Click-target data
== == ==
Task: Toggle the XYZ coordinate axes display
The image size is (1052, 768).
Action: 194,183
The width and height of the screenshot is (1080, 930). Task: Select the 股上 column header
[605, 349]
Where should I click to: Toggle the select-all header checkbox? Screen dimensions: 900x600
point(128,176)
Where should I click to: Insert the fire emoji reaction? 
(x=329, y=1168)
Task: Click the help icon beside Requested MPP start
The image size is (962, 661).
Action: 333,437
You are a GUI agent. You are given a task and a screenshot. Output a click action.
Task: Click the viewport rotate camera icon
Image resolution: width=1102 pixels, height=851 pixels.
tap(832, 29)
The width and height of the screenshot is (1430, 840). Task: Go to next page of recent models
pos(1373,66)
== == ==
List everything from the line containing "You are a GUI" down to the end of the material as a numbered list, skipping any blank lines.

1. You are a GUI agent. You are given a task and a screenshot. Output a click action.
2. Task: Click the viewport rotate camera icon
3. Image resolution: width=1102 pixels, height=851 pixels.
4. tap(832, 29)
5. The width and height of the screenshot is (1430, 840). Task: Go to next page of recent models
6. pos(1373,66)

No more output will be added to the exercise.